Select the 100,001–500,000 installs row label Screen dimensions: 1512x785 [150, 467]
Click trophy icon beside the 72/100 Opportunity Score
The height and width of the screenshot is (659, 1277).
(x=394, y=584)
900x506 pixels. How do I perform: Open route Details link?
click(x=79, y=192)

Exercise:
Each of the lines above must appear again, unchanged.

Response to the task:
Select the 100,001–500,000 installs row label Screen dimensions: 1512x785 [150, 467]
Click trophy icon beside the 72/100 Opportunity Score
The height and width of the screenshot is (659, 1277).
(x=394, y=584)
900x506 pixels. How do I perform: Open route Details link?
click(x=79, y=192)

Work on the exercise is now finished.